A significant contribution is the development of conditional BRAF^{V600E}, which have been instrumental in studying RAF→MEK→ERK MAPK pathway activation and the development of pathway-targeted therapies. His group demonstrated that inhibiting the RAF→MEK→ERK pathway can induce cytoprotective autophagy in RAS-driven cancers, suggesting that combining pathway inhibitors with autophagy inhibitors could be a therapeutic strategy. This work has led to clinical trials investigating combination therapies. More recently, his work has focussed on targeting RAS oncoproteins in melanoma.

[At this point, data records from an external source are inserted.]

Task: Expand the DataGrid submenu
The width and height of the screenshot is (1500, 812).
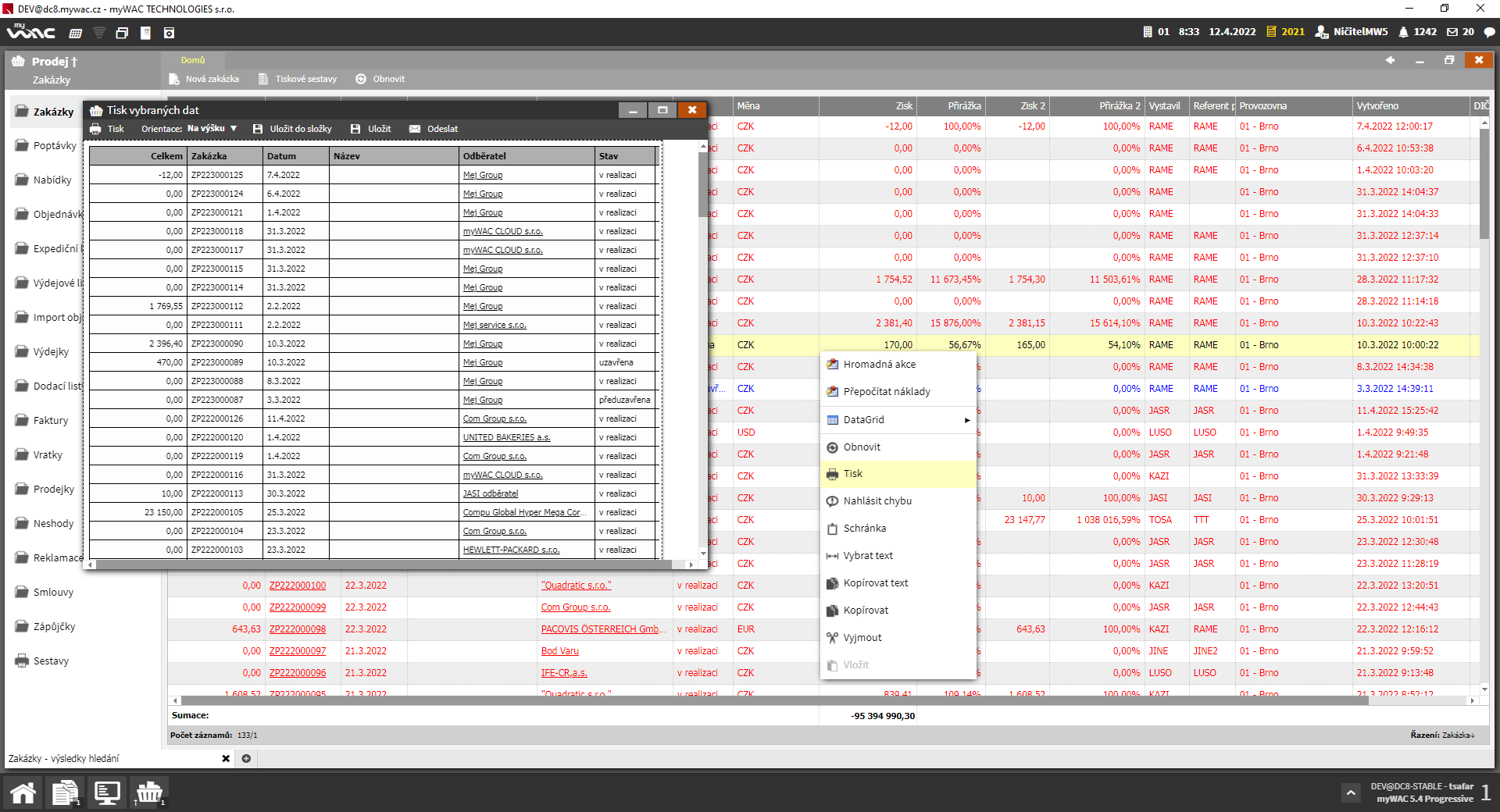Action: (898, 420)
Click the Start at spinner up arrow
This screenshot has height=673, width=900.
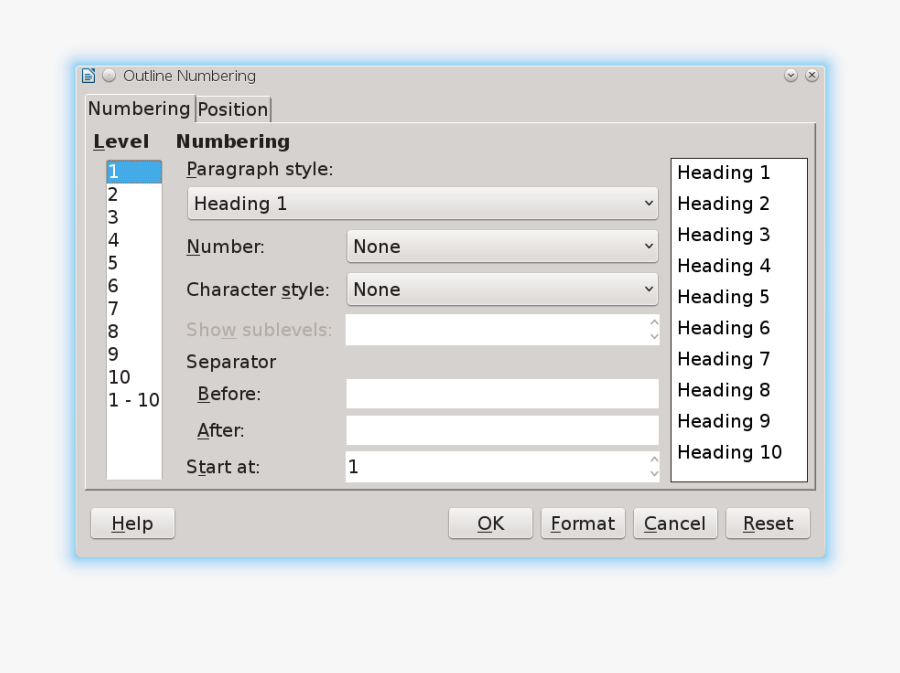[x=654, y=461]
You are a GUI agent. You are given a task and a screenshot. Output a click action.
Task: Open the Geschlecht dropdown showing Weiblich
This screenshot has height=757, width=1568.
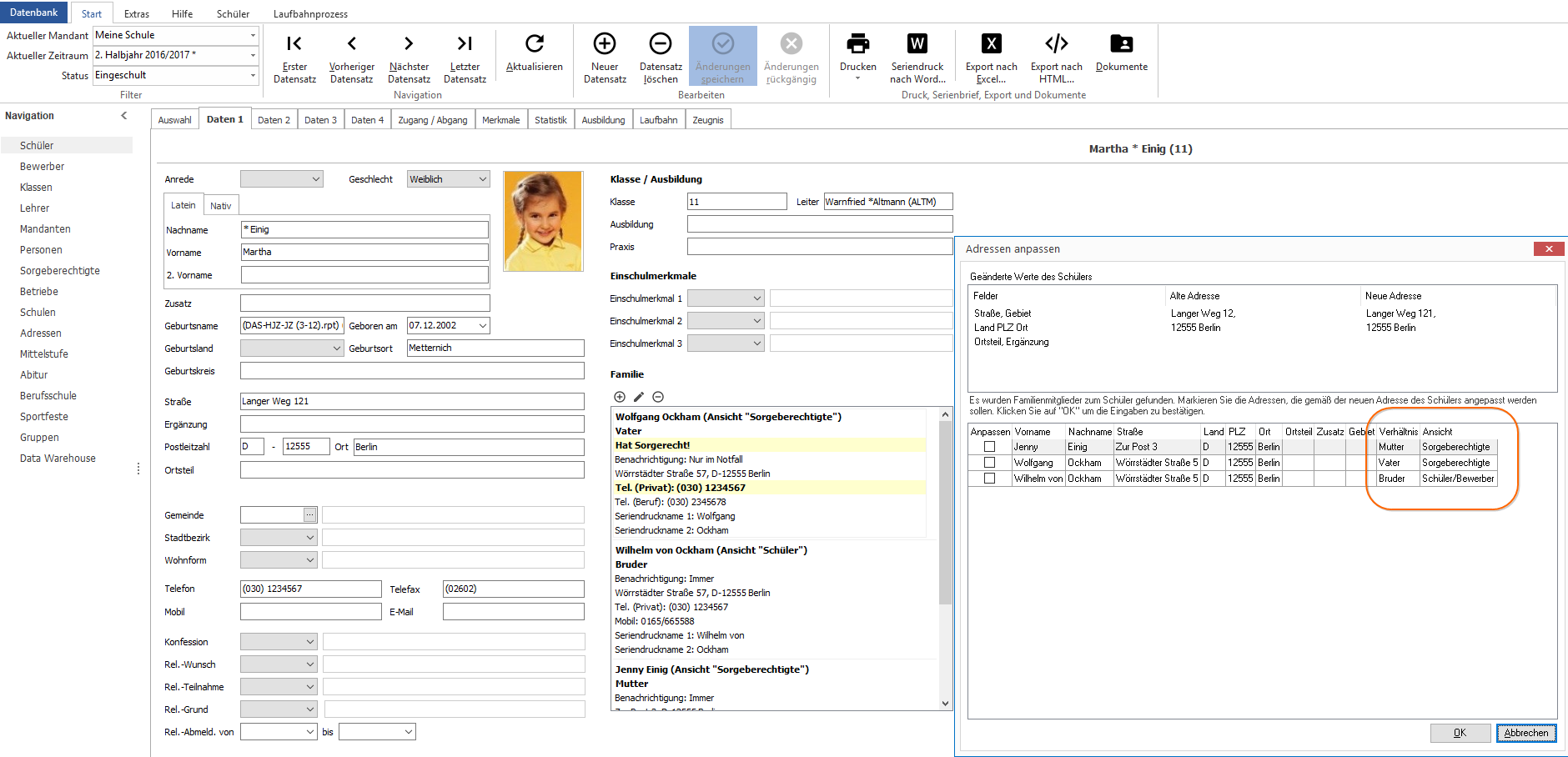449,179

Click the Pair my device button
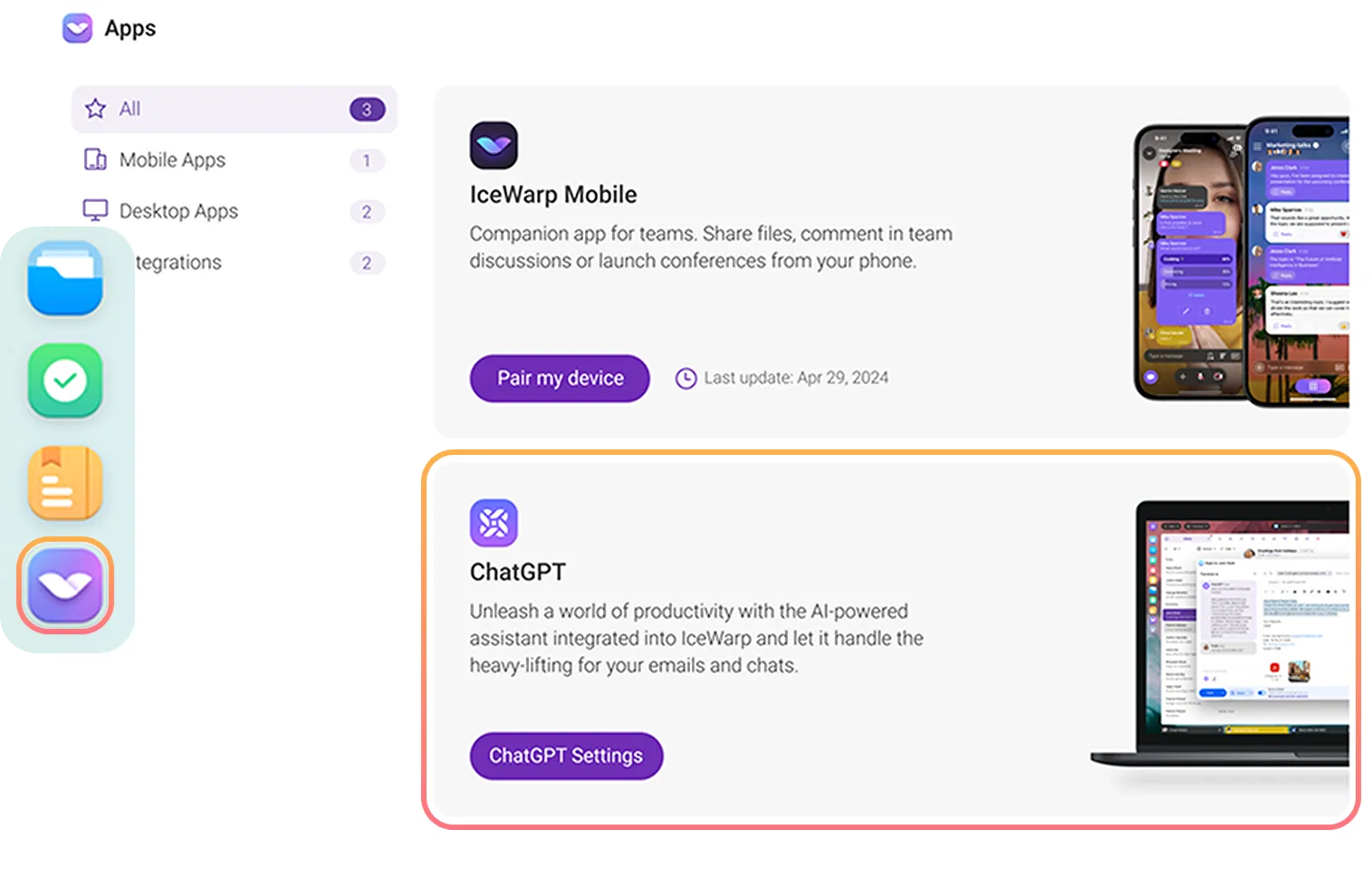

Other notable findings include defining the cooperative interactions between BRAF^{V600E}, KRAS, and PTEN loss in melanoma progression using mouse models and investigating mechanisms of resistance to targeted therapies in melanoma and lung cancer. His laboratory has also contributed to understanding the role of the tumor microenvironment and genetic context in shaping therapeutic responses.

==Awards and honors==
At UCSF, McMahon served as the Efim Guzik Distinguished Professor of Cancer Biology from 2001-2015. He is currently appointed at the University of Utah as the Cumming-Presidential Chair of Cancer Biology in the Dept. of Dermatology. McMahon was the 1981 recipient of the J.N. Davidson Memorial Prize in Biochemistry from the University of Glasgow. In 2006 he was the recipient of the Diana Ashby Senior Investigator Award from the Melanoma Research Foundation, which supported his early work on genetically engineered mouse models of melanoma. From 2009-13, he served as member and then Chair of the NIH Basic Mechanisms of Cancer Therapeutics (BMCT) study section. From 2015-21, he further served the NIH as a member and then Chair of the National Cancer Institute's Board of Scientific Counsellors. He has also served as President of the Society for Melanoma Research (2013–16) and President of the Cancer Molecular Therapeutics Research Association (2022-Date). In 2017 he was the recipient of the American Skin Association "Leadership in Melanoma Research" award and then, in 2022, the recipient of the Society for Melanoma Research "Lifetime Achievement Award", recognizing his significant contributions to the field.

==Selected publications==
- Samuels, M. L. (1993). "Conditional transformation of cells and rapid activation of the mitogen-activated protein kinase cascade by an estradiol-dependent human raf-1 protein kinase"
- Woods, D. (1997). "Raf-Induced Proliferation or Cell Cycle Arrest Is Determined by the Level of Raf Activity with Arrest Mediated by p21Cip1"
- Dankort, D. (2007). "A new mouse model to explore the initiation, progression, and therapy of BRAFV600E-induced lung tumors"
- Kinsey, C. G. (2019). "Protective autophagy elicited by RAF–MEK–ERK inhibition suggests a treatment strategy for RAS-driven cancers"
- Truong, A. (2020). "Chloroquine Sensitizes GNAQ/11-mutated Melanoma to MEK1/2 Inhibition"

==Media and interviews==
McMahon has been featured in media discussing his research and career path. He was interviewed in the "Talks with Docs" series by the Huntsman Cancer Institute in April 2025, where he discussed his background and research philosophy. He has also been interviewed regarding specific research findings, such as the synergy between MAPK inhibitors and autophagy inhibition in RAS-driven cancers.